- **Provided passage**:
==============================

Honoré’s vision for the space is not merely a place to show art but a centre of cultural exchange. When it opens in September, it will include a library – “a resource we want to share with artists, researchers and curators in the day, and in the evening it will be a space for public events. We want knowledge to be disseminated but, indeed. co-produced, so it is more like a salon.”

This, I remark, seems generous, particularly for an institution not dependent on state funding. “It is very important for the foundation to be open because I don’t want it to be a tomb,” Honoré replies earnestly. “It should be a living organism, able to adapt itself to contemporary debates.”

In curating a personal art collection, Honoré is working within the bounds of someone else’s taste: he even describes the collection as “a portrait of David Roberts”. Yet he insists this is not restrictive.

I ask him about moving from the public sphere (Palais de Tokyo or Tate) to the private. “I think in the past 10 years things have dramatically changed in the public sector,” he pauses, choosing his words carefully, “and freedom is possibly not where you would think you would find it.”

Vincent Honoré of the David Roberts Art Foundation©Anna Kari

Vincent Honoré of the David Roberts Art Foundation

Honoré cites other curators who moved to private collections, including Lizzie Neilson, with whom he worked at Tate and who is now director of the Zabludowicz Collection – assembled by Anita and Poju Zabludowicz, who opened a “project space” in London in 2007. “We have something of a public mission,” he says. “Otherwise why would we bother to open our space? We could do private exhibitions instead.”

Not far from DRAF, the Zabludowicz Collection is based in a semi-converted Methodist chapel. And like DRAF, Zabludowicz is outward-looking and public-spirited. It runs an annual “Curatorial Open” – a competition for curators to display works from the collection in the large exhibition space. This year’s winning duo, Helga Just Christoffersen and Natasha Marie Llorens, submitted a proposal with – as the Collection’s curator Ellen Mara De Wachter told me – “a very large component that was a public programme”.

Their exhibition’s full name was Troubling Space: The Summer Sessions, these sessions being “serious encounters with artworks on show” through reading groups, artists’ talks, lectures and even open-invitation dinner parties. “One of the ways they wanted to make this evident, even when the sessions were not taking place,” De Wachter says, “was by creating this social space.” She gestures around the chapel’s original nave; in front of us stand benches made by Danish designer Emil Kroyer, arranged in an arc where the altar would have been.

==============================

- **Exercise set**:
a. Do these statements agree with the article on the David Roberts Art Foundation? For each, answer yes or no and quote the words of the article that decide it. (i) In the evening, the foundation's new space will host public events. (ii) The Zabludowicz Collection is housed in a purpose-built gallery. (iii) Anita and Poju Zabludowicz opened a project space in London in 2007.
b. In the article on the David Roberts Art Foundation, why does Honoré say it is important for the foundation to be open?
c. Write what comes next in the article on the David Roberts Art Foundation, starting after its last sentence.

- **Listed entries**:

==============================

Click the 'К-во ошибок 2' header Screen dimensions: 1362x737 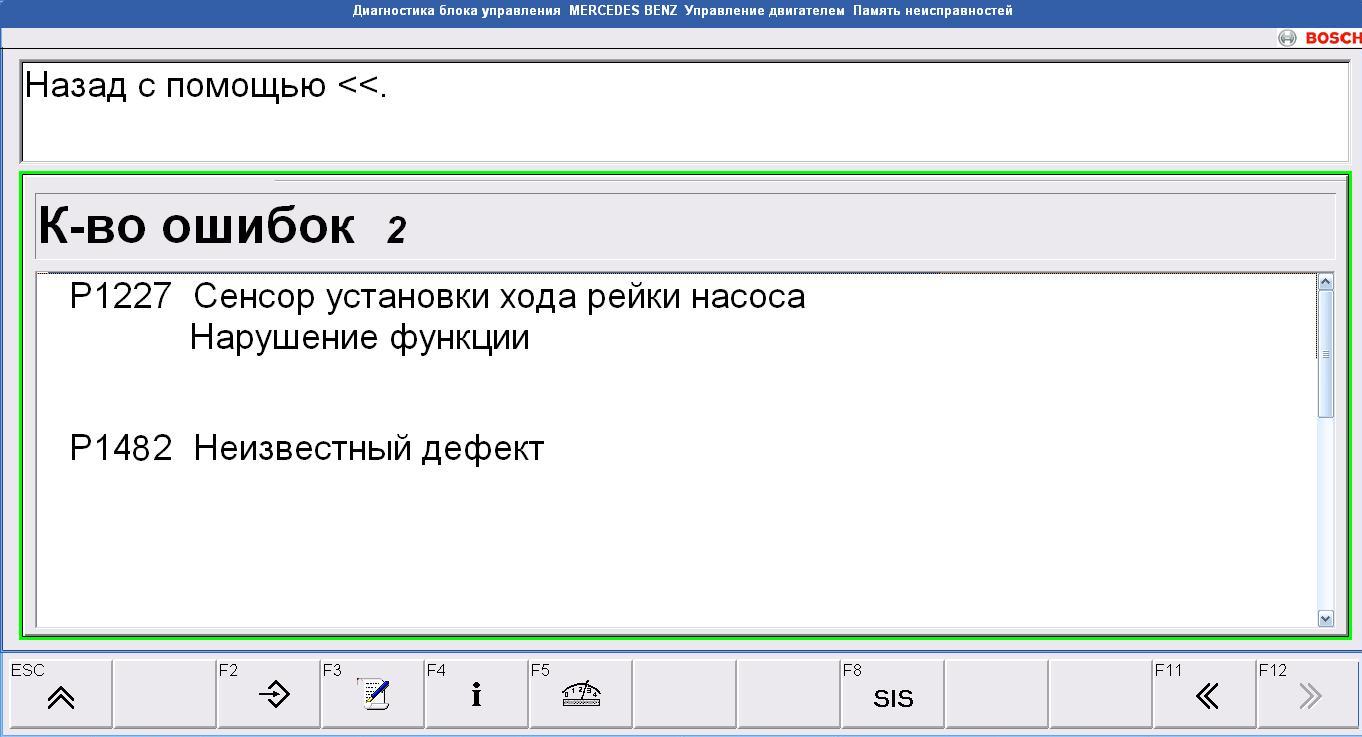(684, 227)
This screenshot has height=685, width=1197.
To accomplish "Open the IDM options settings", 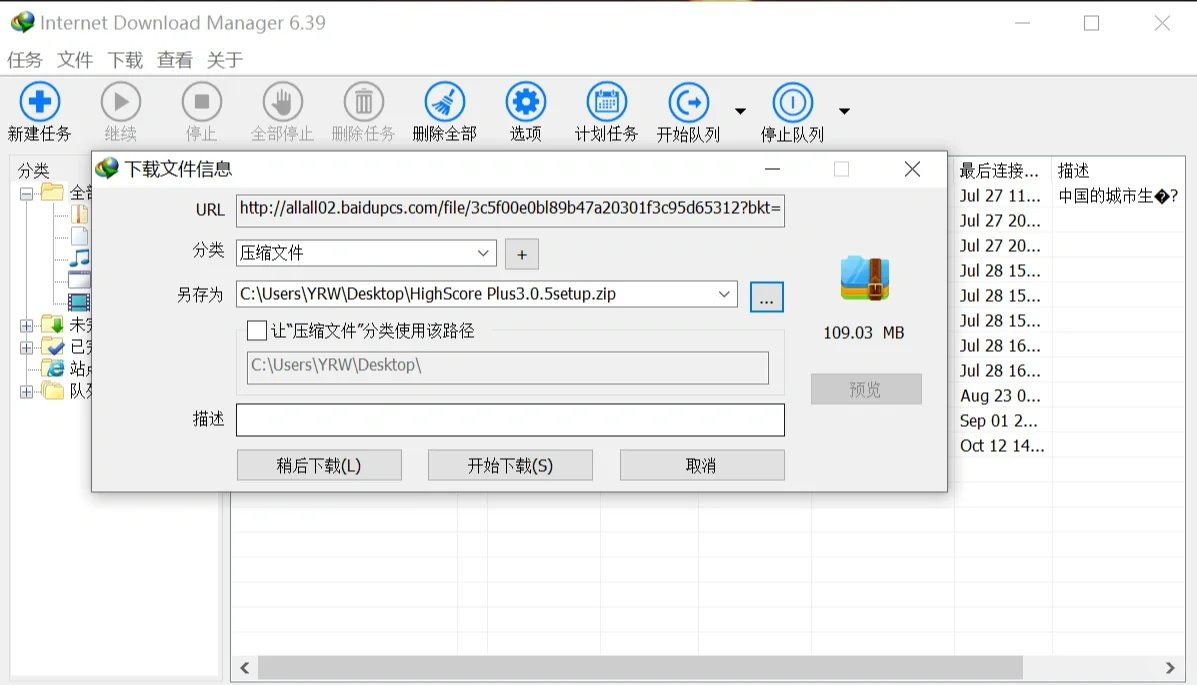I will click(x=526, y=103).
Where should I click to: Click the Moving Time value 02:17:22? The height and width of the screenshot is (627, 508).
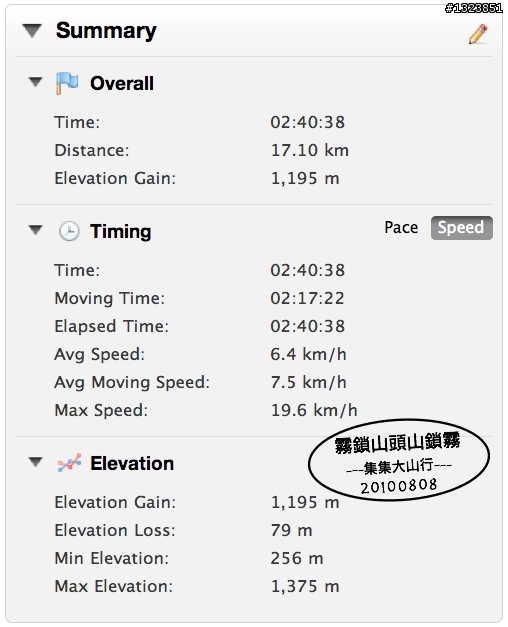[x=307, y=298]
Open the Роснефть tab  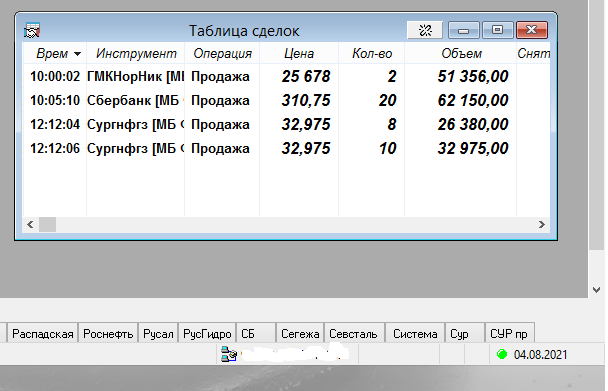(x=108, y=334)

==============================

- **Answers for the exercise**:
a.
(i) Yes: "in the evening it will be a space for public events."
(ii) No: "the Zabludowicz Collection is based in a semi-converted Methodist chapel."
(iii) Yes: "assembled by Anita and Poju Zabludowicz, who opened a “project space” in London in 2007."

b. Honoré says it matters because he doesn't want the foundation "to be a tomb." He wants it to be "a living organism, able to adapt itself to contemporary debates."

c.
“People think of the gallery space as a space where you go and look,” offers Llorens. “And, of course, there is gallery programming all over the world, but I think this kind of intensity happens rarely.” (She and Christoffersen encouraged visitors to participate in a whole weekend’s events, not just one.) “This is a different way of thinking about the exhibition space and how meaning is made than I have experienced traditionally.”

Honoré, with his talk of “co-production”, and Llorens, with her insistence that “meaning is made socially”, are part of a movement away from the idea of the omnipotent curator. Yet both produce highly controlled and conceptual exhibitions, demonstrating absolute confidence in the idea of the visual argument.

Some curators take a different approach. Sarah McCrory commissions Frieze Projects, the non-commercial element in London’s Frieze Art Fair. “The tent is a transient space; it’s kind of like an airport. The pace, the noise, everything is just so extreme, and to engage with that I think you have to go up against it,” McCrory says. “I want to stop people looking [at art] in that window-shopping way.”

At this year’s fair, she will hang two bold prints by Thomas Bayrle in the entrance corridor. “I quite like that the architects and Frieze spend a lot of time and money making the fair look as sophisticated and chic as possible – and then this print is loud. It’s basically a design intervention.”

There is something confrontational and anarchic about the way she works – she is more interested in artists than consumers of art: “If the exhibition is terrible, you’ve got to get over that. It’s not what it’s about. It’s about the process.”

So McCrory is treading a fine line as a curator charged with engaging the public. As well as a number of Projects for the art fair, she has worked this year on Frieze Projects East, a series of public installations across the Olympic Games’ host boroughs in east London. She approached her brief – “engaged projects that sat in the community” – with an insistence that she would “not compromise the artists’ ideas in any way”. She asked sculptor Gary Webb to create a permanent playground in Charlton Park, Greenwich. “Gary’s really excited about materials and construction,” she says, “so [the commission] is in keeping with what he does.” But in other cases, she admits, “it was a bit of a battle”.

If McCrory represents an extreme in contemporary curating, her belief that the exhibition is essentially a work in progress is increasingly mainstream. Young curators Christoffersen and Llorens invited the clamour of public opinion into their show.

And Honoré’s first exhibition in the new DRAF space, A House of Leaves, is a fluid evolution of “movements”, with works being replaced gradually by others. Some shows are still conceived as a fixed argument – think of Damien Hirst’s flattering appraisal currently at Tate Modern – but for emerging curators instability is key.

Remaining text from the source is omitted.